◆ YOUR TASK:
The entries below contain a line with "Where should I" and a line with "Click the Participating". Quote exactly those two lines and all lines between them.

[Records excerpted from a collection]

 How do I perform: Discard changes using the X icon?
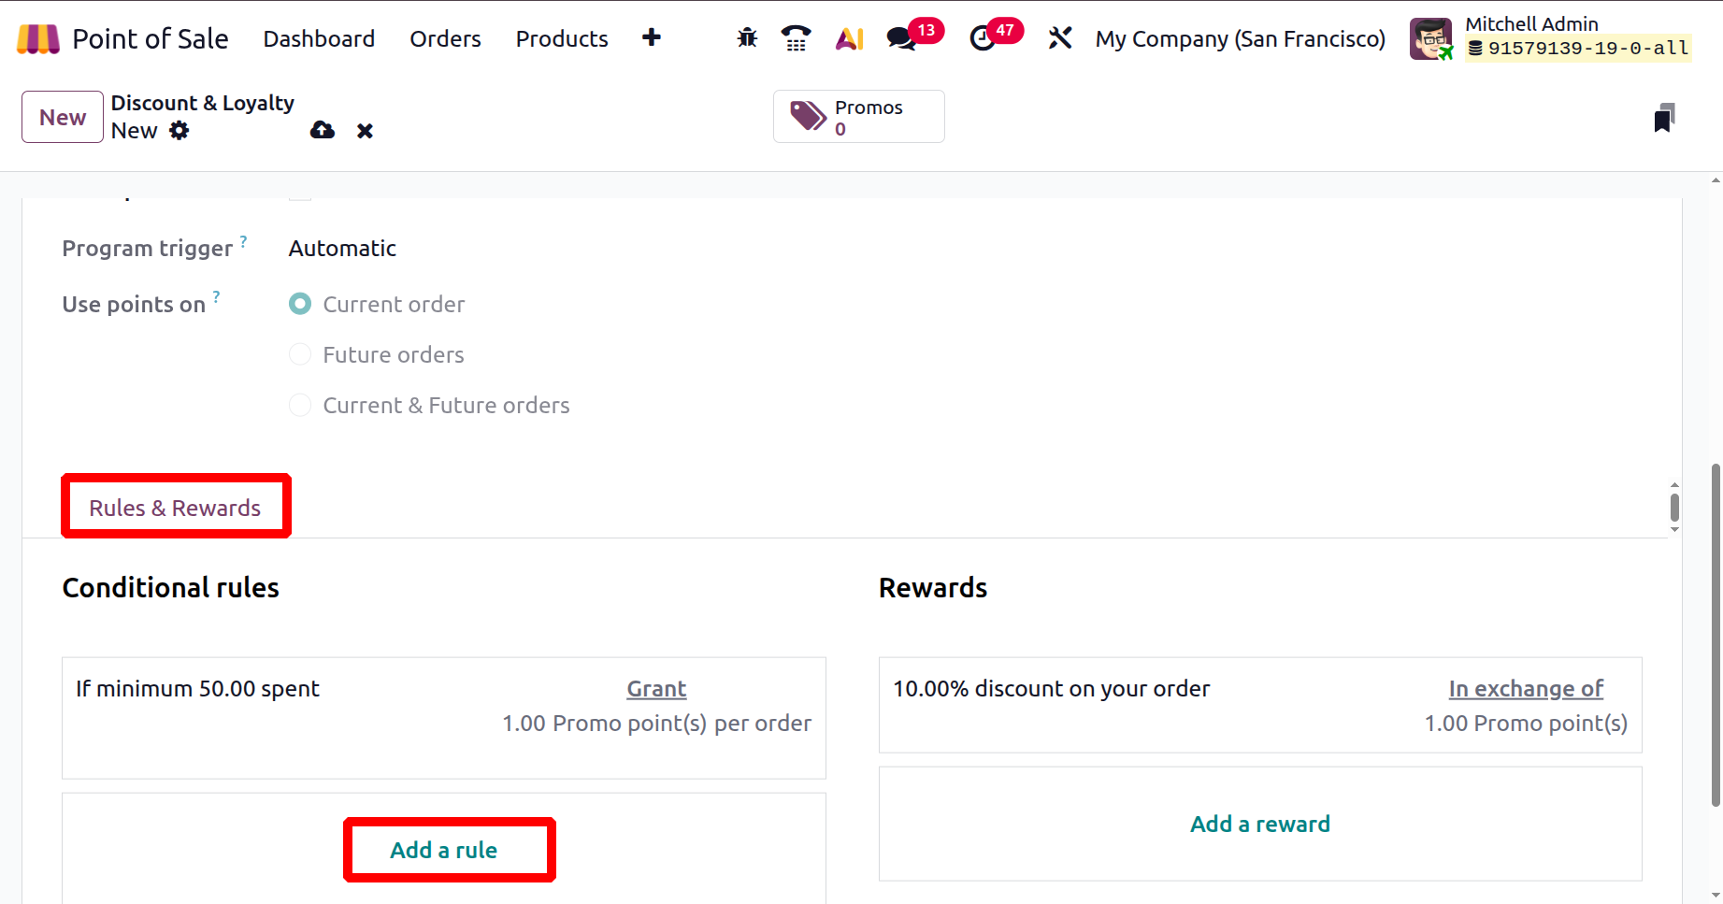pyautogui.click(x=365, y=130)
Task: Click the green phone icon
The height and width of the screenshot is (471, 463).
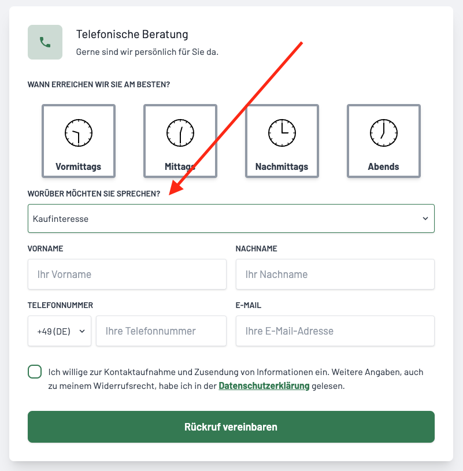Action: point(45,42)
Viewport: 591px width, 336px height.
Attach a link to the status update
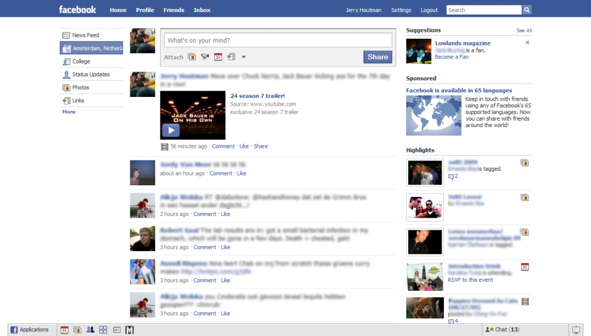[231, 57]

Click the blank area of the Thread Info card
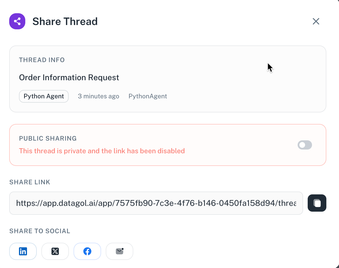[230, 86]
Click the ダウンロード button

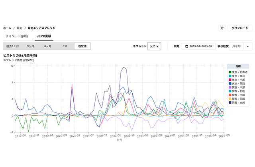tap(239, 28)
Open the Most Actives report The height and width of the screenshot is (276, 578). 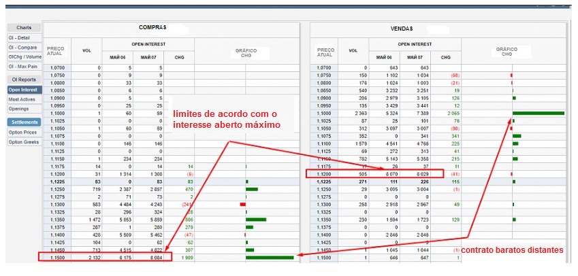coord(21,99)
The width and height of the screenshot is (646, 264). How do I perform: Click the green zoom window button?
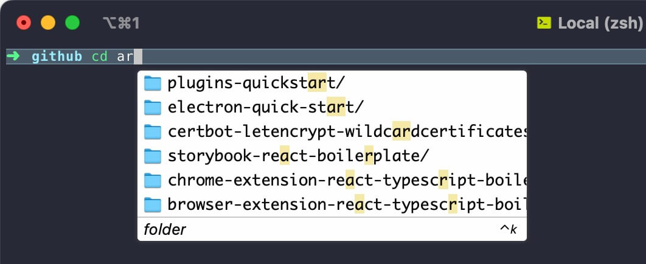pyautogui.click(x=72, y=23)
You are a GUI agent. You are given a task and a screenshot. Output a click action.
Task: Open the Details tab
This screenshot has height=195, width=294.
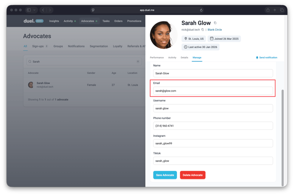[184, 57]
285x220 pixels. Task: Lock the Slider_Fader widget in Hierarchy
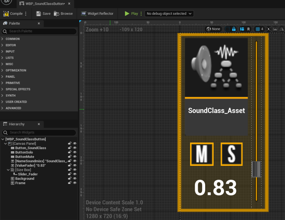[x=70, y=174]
---
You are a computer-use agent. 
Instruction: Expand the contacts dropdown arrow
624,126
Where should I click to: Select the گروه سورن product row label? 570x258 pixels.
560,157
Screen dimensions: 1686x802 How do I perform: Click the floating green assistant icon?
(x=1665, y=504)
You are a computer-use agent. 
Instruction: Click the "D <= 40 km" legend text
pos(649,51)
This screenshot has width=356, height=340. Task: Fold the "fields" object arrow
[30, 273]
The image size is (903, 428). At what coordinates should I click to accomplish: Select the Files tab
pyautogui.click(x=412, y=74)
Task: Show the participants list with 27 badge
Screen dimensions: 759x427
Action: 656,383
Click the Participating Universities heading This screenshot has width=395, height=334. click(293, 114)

◆ WRITTEN SOLUTION:
Where should I click to: Select the گروه سورن product row label? 570x258 pixels.
560,157
Screen dimensions: 1686x802 How do I perform: Click the floating green assistant icon?
(x=1665, y=504)
You are a computer-use agent. 
Instruction: Click the "D <= 40 km" legend text
pos(649,51)
This screenshot has width=356, height=340. Task: Fold the "fields" object arrow
[30, 273]
The image size is (903, 428). At what coordinates should I click to accomplish: Select the Files tab
pyautogui.click(x=412, y=74)
Task: Show the participants list with 27 badge
Screen dimensions: 759x427
Action: 656,383
Click the Participating Universities heading This screenshot has width=395, height=334. click(293, 114)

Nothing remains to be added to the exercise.